A valorização do milho reflete a qualidade das safras e o aumento nas exportações.

Gabriel Rodrigues07 de julho de 2026 às 07:45
Milho apresenta alta no mercado futuro impulsionado por clima e exportações

O mercado de milho iniciou sua semana com uma valorização significativa nos contratos futuros, influenciado por condições climáticas adversas no Hemisfério Norte e um aumento nas exportações do Brasil.

De acordo com a TF Agroeconômica, a B3 acompanhou os ganhos observados nas bolsas de Chicago e Paris, já que a onda de calor nos Estados Unidos pode prejudicar a qualidade da colheita e, ao mesmo tempo, já está afetando a produção na Europa. Esse cenário coloca o milho brasileiro em uma posição favorável no exterior.

No mês de junho, as exportações totalizaram 434 mil toneladas – um crescimento de quase 18% em comparação ao mesmo período do ano anterior. Até o dia 2 de julho, 30% da segunda safra já havia sido colhida, aumentando a oferta disponível para embarques.

Na B3, a negociação para julho de 2026 fechou em R$ 64,87, com uma alta de R$ 0,47, enquanto setembro finalizou em R$ 68,30, avançando R$ 1,30, e novembro encerrou a R$ 71,31, crescendo R$ 0,81.

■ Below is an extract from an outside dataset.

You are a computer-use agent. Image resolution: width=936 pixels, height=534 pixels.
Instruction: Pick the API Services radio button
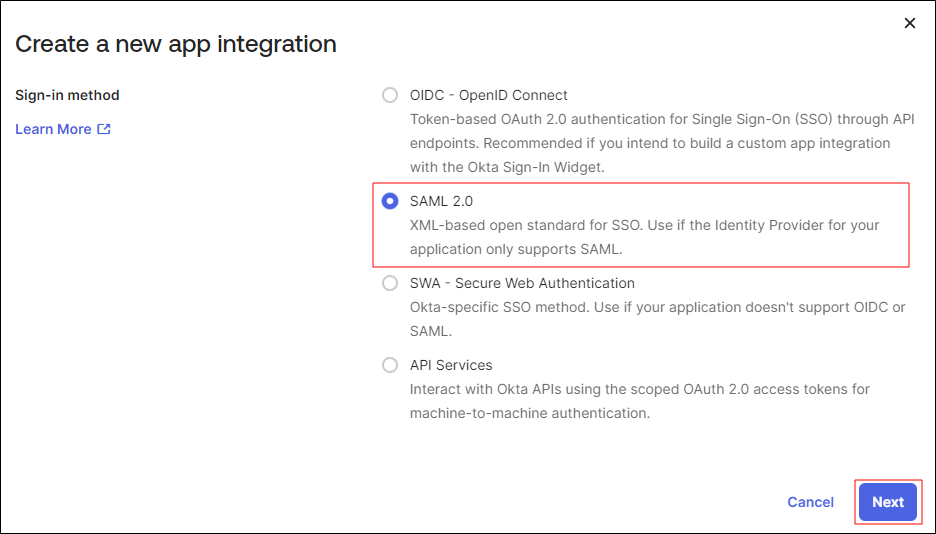coord(390,365)
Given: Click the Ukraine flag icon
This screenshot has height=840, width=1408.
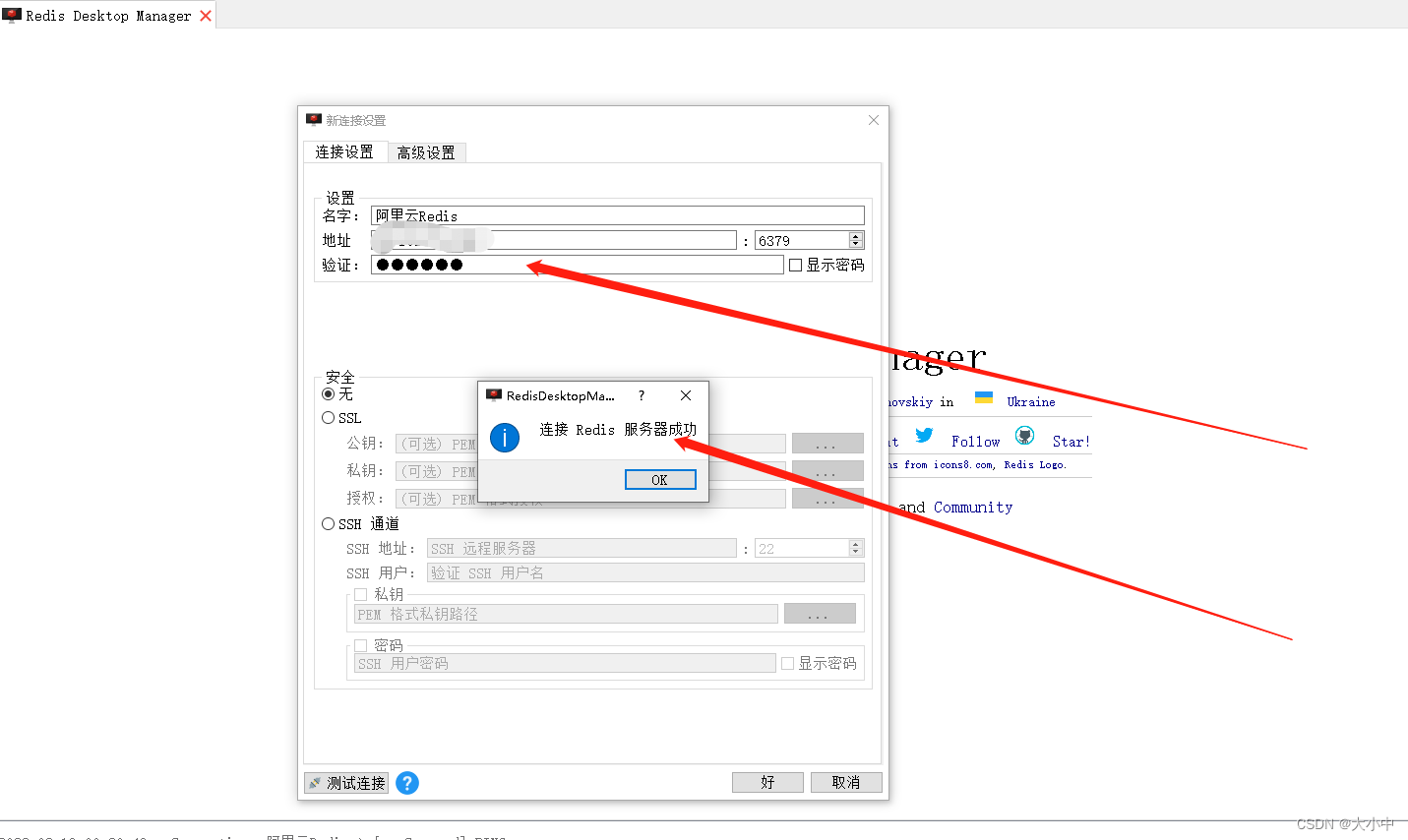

Apesar da valorização nos contratos futuros, o mercado físico continua com baixa liquidez. No Rio Grande do Sul, os preços variam entre R$ 56 e R$ 65 por saca. Em Santa Catarina, a discrepância entre preços pedidos e oferecidos tem dificultado as negociações. No Paraná, compradores estão em espera de uma maior oferta da segunda safra.

As regiões Centro-Oeste e Minas Gerais mantêm uma postura cautelosa, com a entrada de novos volumes e uma expectativa de produção recorde limitando reações mais intensas nos preços. Em Mato Grosso do Sul, a demanda do setor de bioenergia ainda sustenta parte do consumo, mas sem afetar o ritmo das transações.

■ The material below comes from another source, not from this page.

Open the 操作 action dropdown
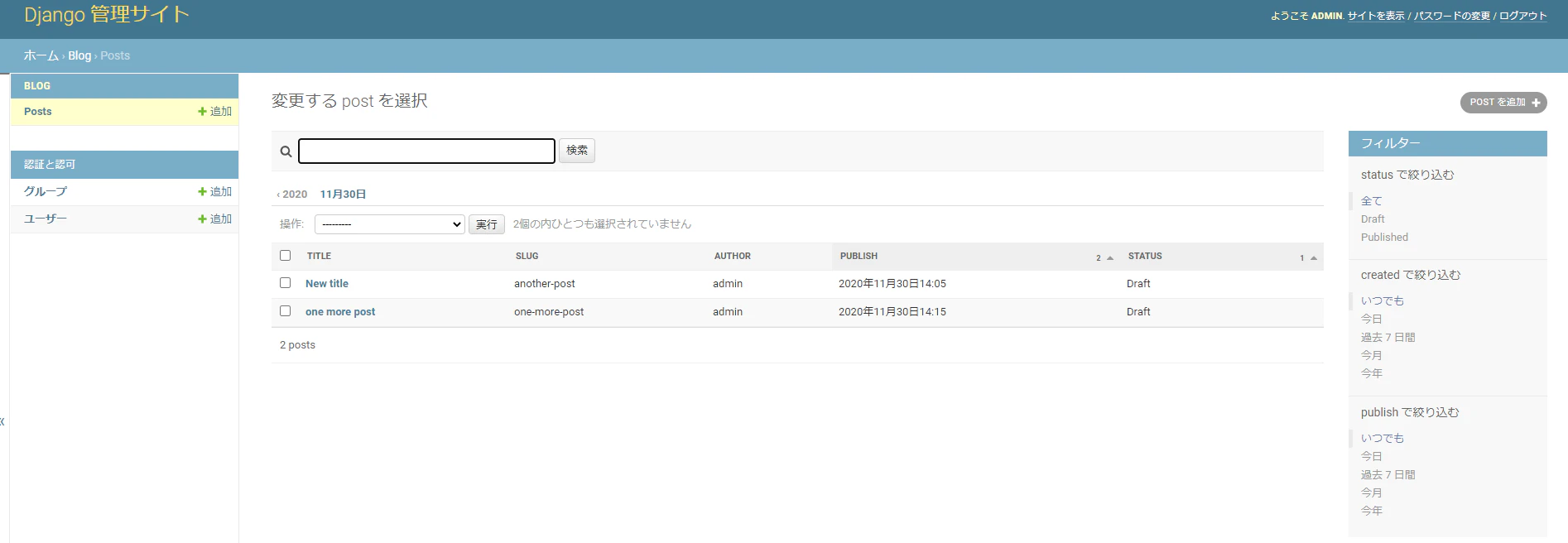This screenshot has height=543, width=1568. pos(389,224)
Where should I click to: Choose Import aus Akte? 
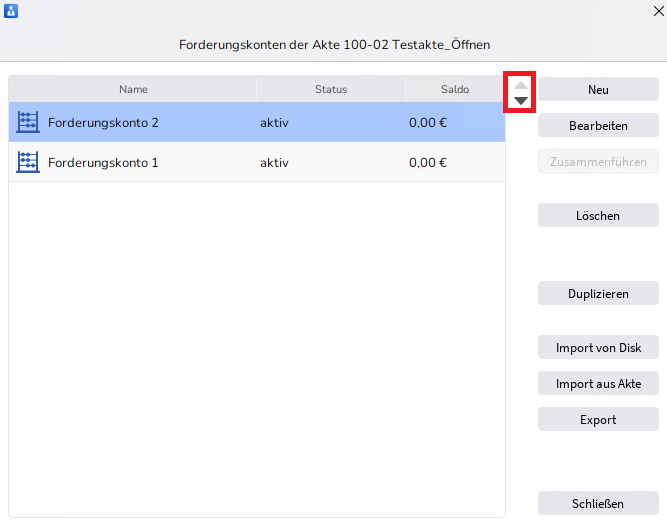pyautogui.click(x=598, y=383)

Nos estados de Goiás e Mato Grosso, a diminuição das chuvas tem favorecido a colheita e ampliado a disponibilidade, embora problemas pontuais de qualidade devido à umidade ainda sejam reportados. O mercado interno depende de um aumento na demanda e exportações mais robustas para recuperar liquidez e oferecer suporte aos preços.